_Extract provided_
There’s nothing like a good, old-fashioned fire ceremony to get your year off to a blazing start! Flaming prayer sticks, drums being pounded by ultra-buff young priests, the chance to get your wallet blessed – what’s not to like? The fire ceremony at the Fukugawa Fudo temple in Monzen Nakacho did not disappoint!
If your experience with Buddhism is confined to the contemplative practices of Zen, get ready for the holy roller version! The ceremonies at this branch of the Narita Fudo sect are anything but silent and serene – giant taiko drums are beat throughout the ceremony with athletic prowess, and prayer sticks are burned in a giant bonfire right in front of the altar.
But the totally interesting stuff didn’t end there – after seeing the impressive pyrotechnics, we went inside the giant modern cube of an annex, entirely covered by the Fudo sutra written out in giant black and gold Sanskrit characters.
We wended our way through the Hall of 10,000 Crystal Fudo Figures (a twisting corridor lined floor to ceiling with miniatures of the Fire God), ventured up the stairs to a black-light-bathed room filled with 108 glow-in-the-dark paintings of various other gods, then went outside to a fountain surrounded by Shenzen dragons, where you can float special wish amulets, and if they dissolve completely, the dragons will grant your wish.

_Complete the following_
(1) In the account of the temple fire ceremony, how many glow-in-the-dark paintings fill the black-light room?
(2) From the account of the temple fire ceremony, output the passage between "But the totally" and "grant your wish.", inclusive.
Nothing in the listing is needed here.

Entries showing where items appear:
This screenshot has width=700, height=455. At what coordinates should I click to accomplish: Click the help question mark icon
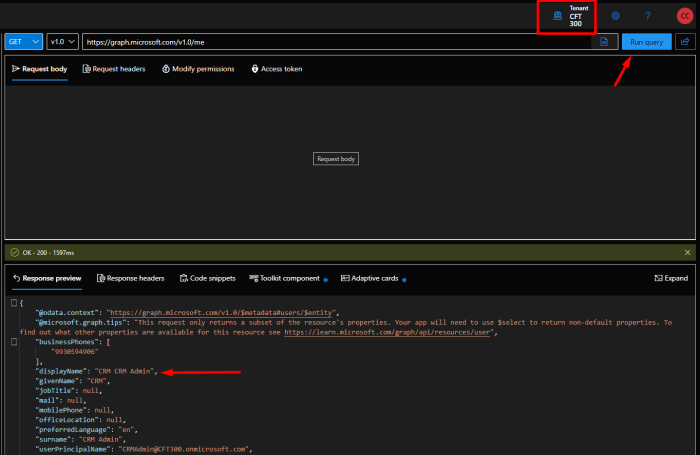pyautogui.click(x=648, y=16)
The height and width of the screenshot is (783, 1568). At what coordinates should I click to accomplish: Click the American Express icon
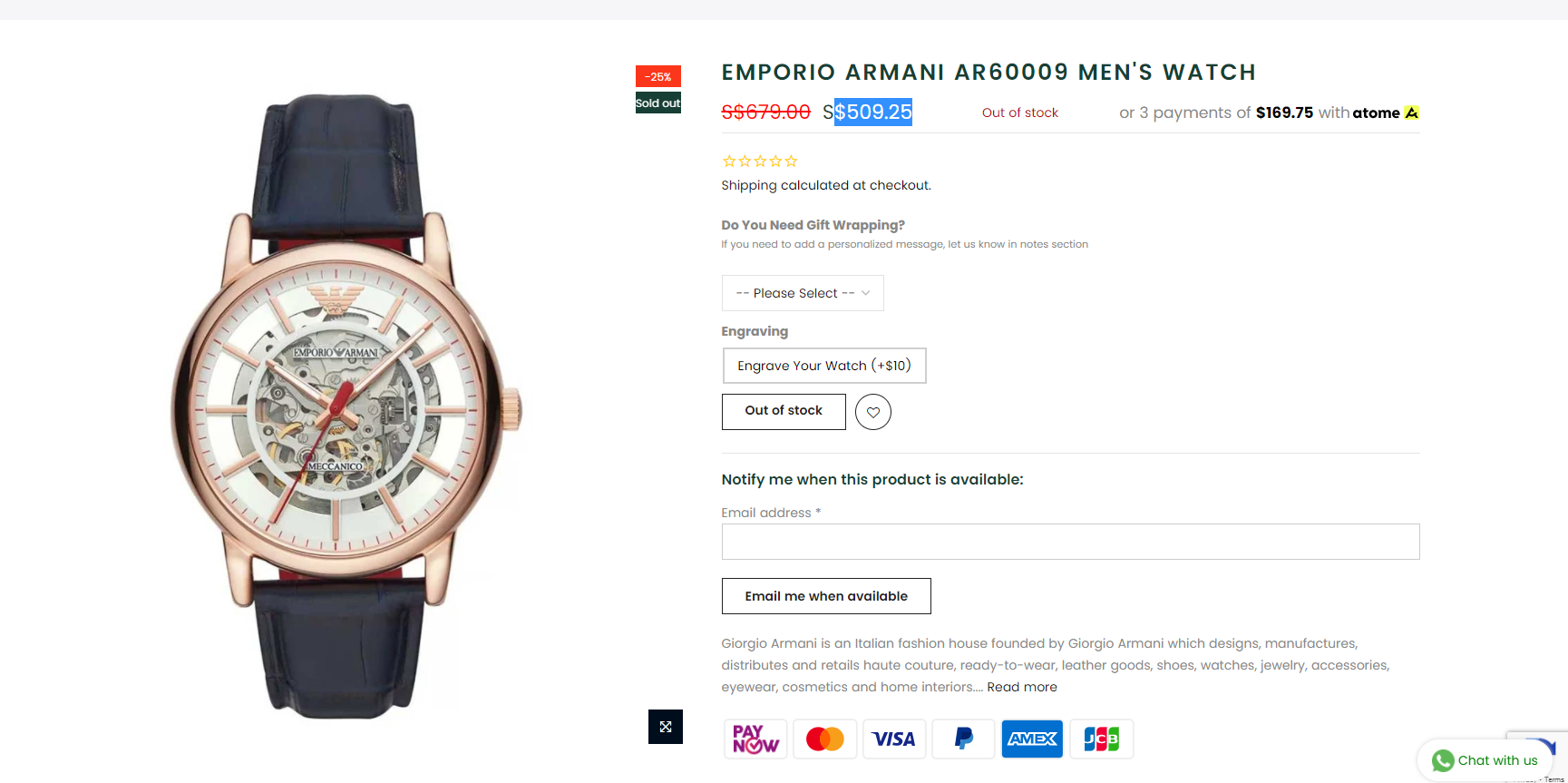pyautogui.click(x=1032, y=739)
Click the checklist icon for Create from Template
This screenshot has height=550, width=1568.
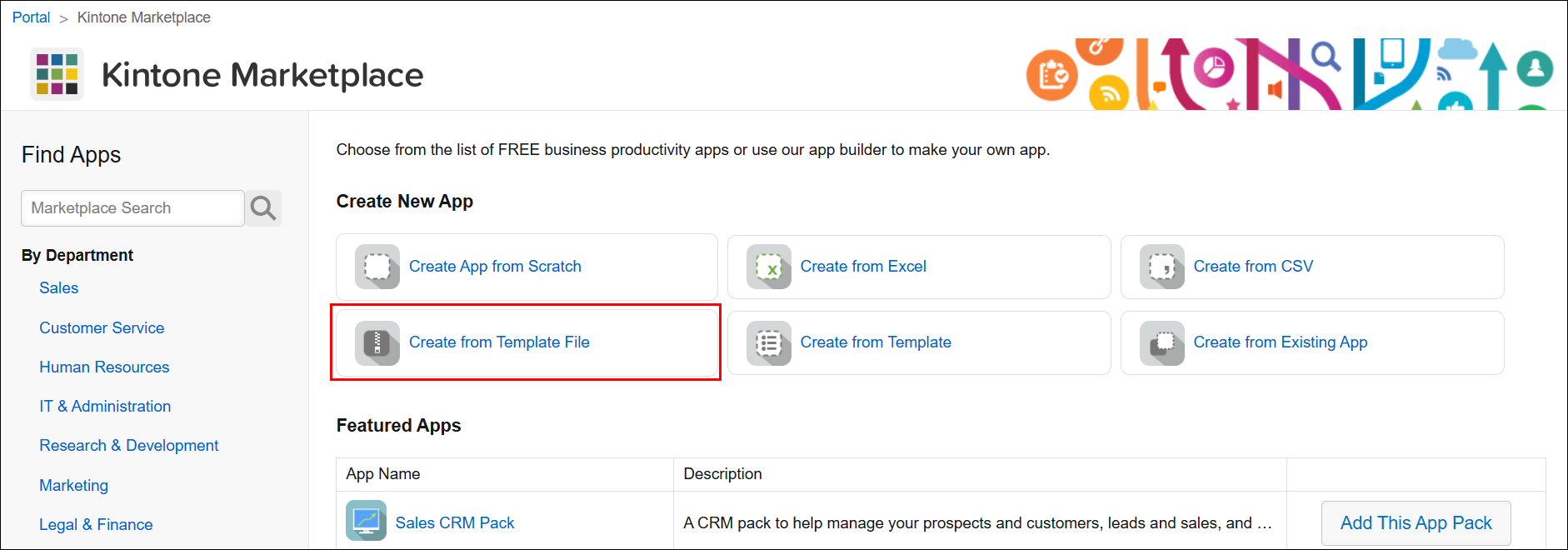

_Expected results_
(1) 108

(2)
But the totally interesting stuff didn’t end there – after seeing the impressive pyrotechnics, we went inside the giant modern cube of an annex, entirely covered by the Fudo sutra written out in giant black and gold Sanskrit characters.
We wended our way through the Hall of 10,000 Crystal Fudo Figures (a twisting corridor lined floor to ceiling with miniatures of the Fire God), ventured up the stairs to a black-light-bathed room filled with 108 glow-in-the-dark paintings of various other gods, then went outside to a fountain surrounded by Shenzen dragons, where you can float special wish amulets, and if they dissolve completely, the dragons will grant your wish.